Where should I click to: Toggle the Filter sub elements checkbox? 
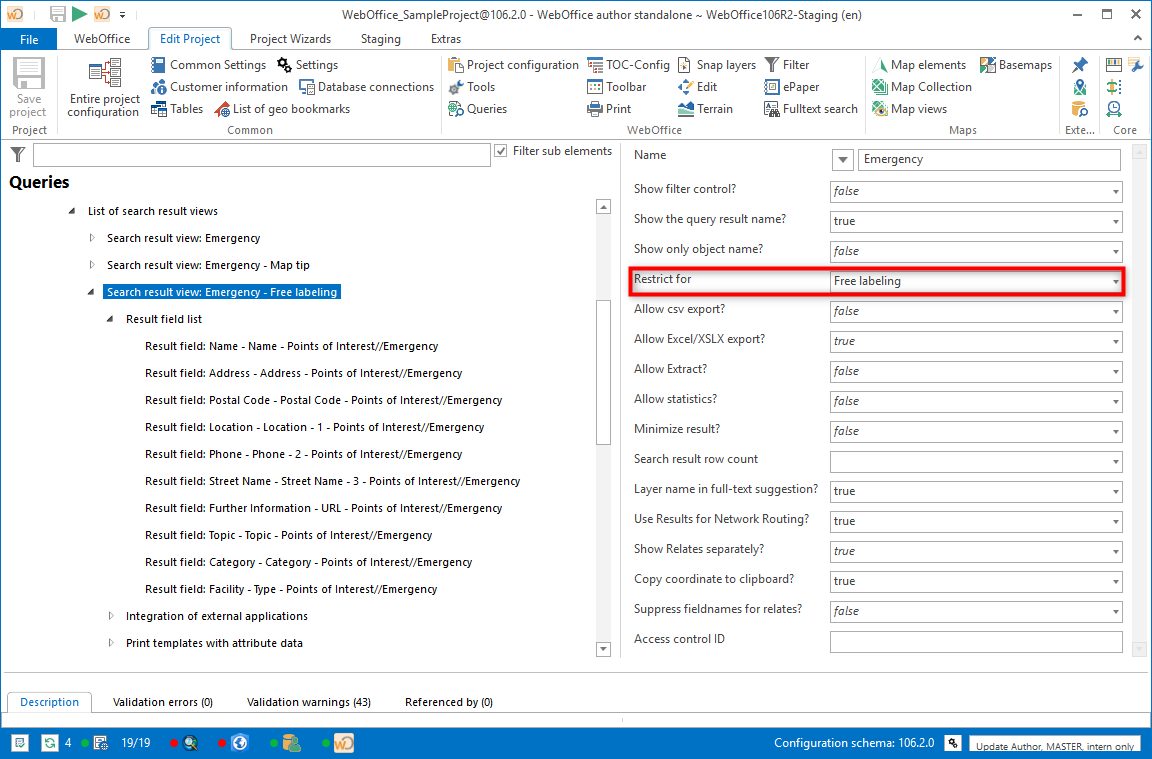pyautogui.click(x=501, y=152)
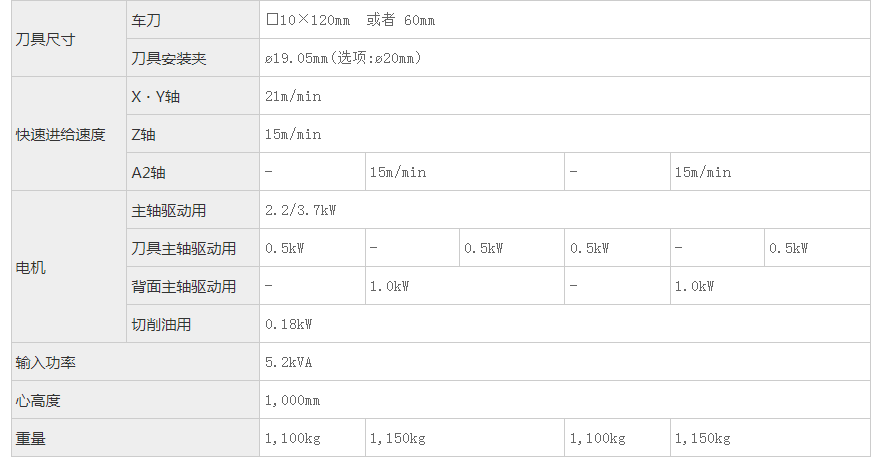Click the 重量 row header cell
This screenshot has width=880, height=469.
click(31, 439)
----
Exercise directions
Return the entries unchanged, save for the pictures, which do not belong in the copy.

Task answer
Where should I click to: Toggle the Filter sub elements checkbox? 
pyautogui.click(x=501, y=152)
Click the 重量 row header cell
This screenshot has width=880, height=469.
click(31, 439)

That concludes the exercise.